Ethiopia’s tentative approach costing them


Ethiopia came agonisingly close to winning against Zambia despite playing much of the game with 10 men.

It had been a long time coming. The Ethiopia national side’s last appearance in the African Cup of Nations finals was some three decades ago, so to be in the mix this year is a momentous feat after such an extended time out. And they have started with purpose.

Yet they lacked that cutting edge. Despite showcasing intermittent moments of brilliance, coach Sewnet Bishaw’s troops have been caught ‘overplaying’ and have, in their two opening encounters, lacked enough grit at times.

A notoriously modest footballing nation; their glory days of the 1970/80s seem all but a distant memory. Development has been stunted since, and although there have been glimpses of promise, the infrastructure and resources are just not apparent.

The team have played some aesthetically pleasing stuff so far yet operate bottom place in Group C with just the single point – which they collected in the opener against reigning champions Zambia.

Adane Girma, the national side’s leading talisman with over 30 caps for his country, scored in the 1-1 draw which gave their supporters some hope heading into the next game. If Ethiopia are going to turn things around, he is likely to be behind it.
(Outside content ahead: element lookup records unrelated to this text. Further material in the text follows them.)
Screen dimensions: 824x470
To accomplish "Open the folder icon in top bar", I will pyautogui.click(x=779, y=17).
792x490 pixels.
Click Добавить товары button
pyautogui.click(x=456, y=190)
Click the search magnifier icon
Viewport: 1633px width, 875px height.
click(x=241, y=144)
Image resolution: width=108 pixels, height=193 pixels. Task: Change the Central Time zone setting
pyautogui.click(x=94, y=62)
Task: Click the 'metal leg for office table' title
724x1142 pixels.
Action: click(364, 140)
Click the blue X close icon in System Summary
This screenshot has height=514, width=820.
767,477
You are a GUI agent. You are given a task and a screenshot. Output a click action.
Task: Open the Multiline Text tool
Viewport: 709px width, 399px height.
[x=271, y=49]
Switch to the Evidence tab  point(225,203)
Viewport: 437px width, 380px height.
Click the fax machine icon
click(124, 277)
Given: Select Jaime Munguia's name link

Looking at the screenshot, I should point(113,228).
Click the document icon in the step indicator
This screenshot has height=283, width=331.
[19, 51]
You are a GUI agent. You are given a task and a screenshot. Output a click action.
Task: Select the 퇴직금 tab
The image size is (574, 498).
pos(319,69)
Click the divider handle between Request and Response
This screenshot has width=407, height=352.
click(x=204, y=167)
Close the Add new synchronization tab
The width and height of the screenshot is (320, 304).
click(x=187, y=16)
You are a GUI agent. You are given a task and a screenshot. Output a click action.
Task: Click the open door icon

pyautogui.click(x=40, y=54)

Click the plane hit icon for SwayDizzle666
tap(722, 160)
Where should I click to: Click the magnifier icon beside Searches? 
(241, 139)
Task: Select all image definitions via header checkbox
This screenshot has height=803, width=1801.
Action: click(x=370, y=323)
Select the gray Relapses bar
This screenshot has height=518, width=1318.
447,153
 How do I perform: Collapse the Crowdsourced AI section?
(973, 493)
22-year-old midfield enforcer Shimelis Bekele, solid defensive unit Aynalem Hailu and classy no.8 Asrat Megersa are others that have impressed so far. The team’s style and passing exploits is what constitutes the modern football team.

However, it’s been all too clear to see that the side’s tentative approach is costing them. Having watched their latest match, a 4-0 defeat to Burkina Faso, their performance was amendable. But the tendency to ‘overdo it’, so to speak, in key areas is taking its toll.

Bishaw may need to reconsider his tactics. A more pragmatic and rustic approach might just test their opponents more in terms of physicality and utilise the forwards more. At the moment, the nice football isn’t reaping the benefits.

It was too easy for Burkina Faso to exploit Ethiopia’s backline. Ball retention was scarce due to Burkina Faso’s intense pressing and when the likes of attacker Alain Traore – who netted a brace – got the ball they were prudent. It seems so cruel but it’s the reality: if Ethiopia continue to lack penetration and that extra bit of quality in the final third then an early home-coming beckons.

Next up is the final group game against Nigeria. It’s going to be another difficult test especially on the back of a 4-0 hammering. The players’ mental strength will come into question.

So the point is: for all Ethiopia’s possession, they aren’t being productive enough to win games. There is a good balance to the squad and it’s now up to Bishaw to try and tweak its dimensions in the hope of more luck not just in this tournament but in the future, too.